Bahrain Petroleum Company (Bapco) has recently commissioned its first-ever prescriptive maintenance solution using Aspen Mtell®. We discussed with Bapco’s automation engineer, Abdulrahim Mohammed, key takeaways for peers within the oil and gas industry with the goal of providing value in ongoing efforts for implementation.
Pratibha Pillalamarri: Why were you looking for a prescriptive maintenance solution; what criteria did you use in your search?
Abdulrahim Mohammed: Prescriptive Maintenance brings more visibility to our assets’ health by leveraging multi-variable analysis and machine learning algorithms.

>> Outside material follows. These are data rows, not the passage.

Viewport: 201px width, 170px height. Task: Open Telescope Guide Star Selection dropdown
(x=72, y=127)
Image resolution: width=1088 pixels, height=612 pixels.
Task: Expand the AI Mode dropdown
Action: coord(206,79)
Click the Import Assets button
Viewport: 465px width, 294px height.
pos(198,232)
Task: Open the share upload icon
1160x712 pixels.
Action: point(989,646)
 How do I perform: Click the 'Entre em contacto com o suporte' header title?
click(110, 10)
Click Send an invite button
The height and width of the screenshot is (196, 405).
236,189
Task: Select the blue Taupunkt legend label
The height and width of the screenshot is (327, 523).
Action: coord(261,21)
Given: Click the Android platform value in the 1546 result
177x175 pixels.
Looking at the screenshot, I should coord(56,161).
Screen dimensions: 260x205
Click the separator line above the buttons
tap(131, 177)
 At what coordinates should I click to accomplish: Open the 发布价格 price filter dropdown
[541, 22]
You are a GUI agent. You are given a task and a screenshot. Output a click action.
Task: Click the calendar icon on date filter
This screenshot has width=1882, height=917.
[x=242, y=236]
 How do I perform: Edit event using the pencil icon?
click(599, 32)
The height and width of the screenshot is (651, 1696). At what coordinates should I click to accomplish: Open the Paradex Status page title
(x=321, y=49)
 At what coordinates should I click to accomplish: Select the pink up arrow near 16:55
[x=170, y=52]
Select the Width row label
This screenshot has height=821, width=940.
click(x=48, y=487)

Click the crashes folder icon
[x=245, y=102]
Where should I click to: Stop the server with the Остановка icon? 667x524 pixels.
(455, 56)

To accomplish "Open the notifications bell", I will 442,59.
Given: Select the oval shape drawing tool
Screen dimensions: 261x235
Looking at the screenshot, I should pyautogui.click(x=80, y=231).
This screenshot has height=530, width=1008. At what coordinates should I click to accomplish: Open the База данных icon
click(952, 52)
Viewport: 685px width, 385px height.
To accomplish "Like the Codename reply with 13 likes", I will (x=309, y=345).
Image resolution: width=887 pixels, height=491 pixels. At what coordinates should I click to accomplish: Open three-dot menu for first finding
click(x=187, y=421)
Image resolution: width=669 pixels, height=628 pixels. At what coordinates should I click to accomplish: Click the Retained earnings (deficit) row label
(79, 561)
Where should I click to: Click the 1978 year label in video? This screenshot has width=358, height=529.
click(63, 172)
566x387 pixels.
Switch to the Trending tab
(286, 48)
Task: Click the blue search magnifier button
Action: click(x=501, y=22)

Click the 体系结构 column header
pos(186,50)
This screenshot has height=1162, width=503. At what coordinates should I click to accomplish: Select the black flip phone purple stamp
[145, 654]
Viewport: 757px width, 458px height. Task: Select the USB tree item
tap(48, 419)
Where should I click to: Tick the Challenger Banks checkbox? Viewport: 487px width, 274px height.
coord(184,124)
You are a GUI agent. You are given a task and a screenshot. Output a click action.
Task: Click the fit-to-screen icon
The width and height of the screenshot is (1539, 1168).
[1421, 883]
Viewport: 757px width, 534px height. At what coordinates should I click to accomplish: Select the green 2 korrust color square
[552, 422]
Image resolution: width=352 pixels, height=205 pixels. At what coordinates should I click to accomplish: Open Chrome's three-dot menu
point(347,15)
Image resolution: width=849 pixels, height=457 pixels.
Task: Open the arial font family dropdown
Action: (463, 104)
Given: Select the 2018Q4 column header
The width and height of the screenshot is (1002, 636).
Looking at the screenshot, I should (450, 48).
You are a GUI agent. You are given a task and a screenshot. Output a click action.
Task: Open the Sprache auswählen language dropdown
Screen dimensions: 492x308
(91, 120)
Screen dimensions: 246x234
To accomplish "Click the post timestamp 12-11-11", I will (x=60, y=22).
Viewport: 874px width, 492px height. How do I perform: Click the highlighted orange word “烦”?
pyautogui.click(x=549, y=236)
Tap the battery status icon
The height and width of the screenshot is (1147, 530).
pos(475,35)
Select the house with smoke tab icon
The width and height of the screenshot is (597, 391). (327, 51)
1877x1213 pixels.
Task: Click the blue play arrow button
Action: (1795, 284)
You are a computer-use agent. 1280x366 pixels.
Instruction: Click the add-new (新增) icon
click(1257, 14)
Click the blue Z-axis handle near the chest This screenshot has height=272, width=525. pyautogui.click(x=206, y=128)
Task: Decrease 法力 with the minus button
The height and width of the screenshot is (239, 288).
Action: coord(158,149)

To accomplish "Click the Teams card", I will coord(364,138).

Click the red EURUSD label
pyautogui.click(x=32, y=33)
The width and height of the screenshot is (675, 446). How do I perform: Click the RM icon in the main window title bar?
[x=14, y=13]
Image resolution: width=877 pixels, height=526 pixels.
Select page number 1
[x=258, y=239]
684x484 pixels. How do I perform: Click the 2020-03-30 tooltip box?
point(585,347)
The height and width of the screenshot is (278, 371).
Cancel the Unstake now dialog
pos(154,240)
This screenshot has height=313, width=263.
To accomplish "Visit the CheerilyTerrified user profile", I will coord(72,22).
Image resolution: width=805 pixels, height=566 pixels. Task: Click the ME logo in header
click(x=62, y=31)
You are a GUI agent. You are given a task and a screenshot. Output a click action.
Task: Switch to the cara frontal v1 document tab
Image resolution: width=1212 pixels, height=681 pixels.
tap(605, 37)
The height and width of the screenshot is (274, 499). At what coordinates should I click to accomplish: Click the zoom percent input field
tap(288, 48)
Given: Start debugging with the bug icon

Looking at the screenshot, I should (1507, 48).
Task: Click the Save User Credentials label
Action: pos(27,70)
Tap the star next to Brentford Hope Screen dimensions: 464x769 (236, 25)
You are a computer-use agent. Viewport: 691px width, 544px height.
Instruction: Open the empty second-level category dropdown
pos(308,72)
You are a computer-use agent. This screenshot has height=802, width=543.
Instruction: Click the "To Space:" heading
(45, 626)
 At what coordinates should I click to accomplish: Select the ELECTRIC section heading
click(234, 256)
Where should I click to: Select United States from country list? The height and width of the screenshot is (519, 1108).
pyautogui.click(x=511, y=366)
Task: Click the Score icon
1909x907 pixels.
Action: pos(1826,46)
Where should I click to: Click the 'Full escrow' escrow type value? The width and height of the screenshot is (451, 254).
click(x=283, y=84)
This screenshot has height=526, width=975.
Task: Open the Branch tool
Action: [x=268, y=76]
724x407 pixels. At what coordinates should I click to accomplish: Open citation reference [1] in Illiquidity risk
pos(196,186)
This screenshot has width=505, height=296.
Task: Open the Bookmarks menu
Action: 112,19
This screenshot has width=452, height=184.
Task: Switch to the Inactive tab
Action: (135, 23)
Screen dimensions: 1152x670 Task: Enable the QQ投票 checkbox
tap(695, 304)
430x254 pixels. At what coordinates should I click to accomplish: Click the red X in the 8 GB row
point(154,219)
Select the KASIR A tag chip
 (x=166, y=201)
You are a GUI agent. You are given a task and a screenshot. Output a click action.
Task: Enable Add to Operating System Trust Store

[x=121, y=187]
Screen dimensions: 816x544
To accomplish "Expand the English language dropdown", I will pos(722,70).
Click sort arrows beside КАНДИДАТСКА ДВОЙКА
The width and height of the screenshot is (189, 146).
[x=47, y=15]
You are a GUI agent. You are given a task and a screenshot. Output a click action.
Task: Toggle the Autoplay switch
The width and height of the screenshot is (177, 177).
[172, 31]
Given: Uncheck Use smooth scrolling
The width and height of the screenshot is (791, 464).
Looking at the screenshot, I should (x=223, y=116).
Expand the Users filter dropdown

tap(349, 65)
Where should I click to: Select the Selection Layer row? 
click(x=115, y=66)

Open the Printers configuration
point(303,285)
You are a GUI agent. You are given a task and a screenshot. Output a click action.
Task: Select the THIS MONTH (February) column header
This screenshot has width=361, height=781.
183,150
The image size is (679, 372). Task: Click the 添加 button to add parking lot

While there are different predictive maintenance solutions available in the market, simplicity, robustness and root-cause analysis functionality were vital requirements during our analysis for a potential prescriptive maintenance solution. These needed to be coupled with accurate analysis/prediction to consider while evaluating the various options available in the market.
PP: What were some qualifications the vendor had to meet?
AM: The team developing the prescriptive maintenance models had to include mechanical equipment experts or subject matter experts with extensive experience in this field. The vendor and project team from the end-user should have this expertise. Applicable knowledge needs to be leveraged throughout the project. This is especially required during activities such as variables selection, data collection and cleansing, model development and performance evaluation.
PP: Why did Bapco choose Aspen Mtell?
AM: AspenTech provides a robust solution; well-designed to accurately find anomalous patterns using process and mechanical data upstream and downstream of assets. Furthermore, AspenTech brings experienced mechanical equipment subject matter experts throughout different phases of the project. This involvement helps to develop solid and accurate models. Aspen Mtell also has a user-friendly interface that allows end-users with minimal data science knowledge to develop and deploy models.
PP: How did you approach solution deployment?
AM: We wanted the end-users to be effectively engaged in all phases of project execution in order to increase confidence in the solution, improve capabilities in using/managing the application and build competency in model development.
It is also recommended to start small and focus on critical, non-redundant and problematic assets that are well instrumented. This helps to reduce the implementation cost and demonstrate the value to the management. It also allows end users to get familiar with the solution.
PP: How did you ensure this implementation was successful?
AM: Performing effective alert management is a crucial priority of ours in order to ensure an efficient and reliable application — especially at the early stages.
Instrumentation infrastructure often lacks the measurement of key data points. Leveraging IIoT and wireless instruments to build a comprehensive instrumentation infrastructure can resolve this in a cost-effective manner. This is currently being explored in Bapco. Leveraging data science to improve operational performance will help evolve oil and gas industry. This journey is in its early phases but is already showing promise.
The lessons offered can, hopefully, provide value to peers within the industry and help the propagation of these types of initiatives.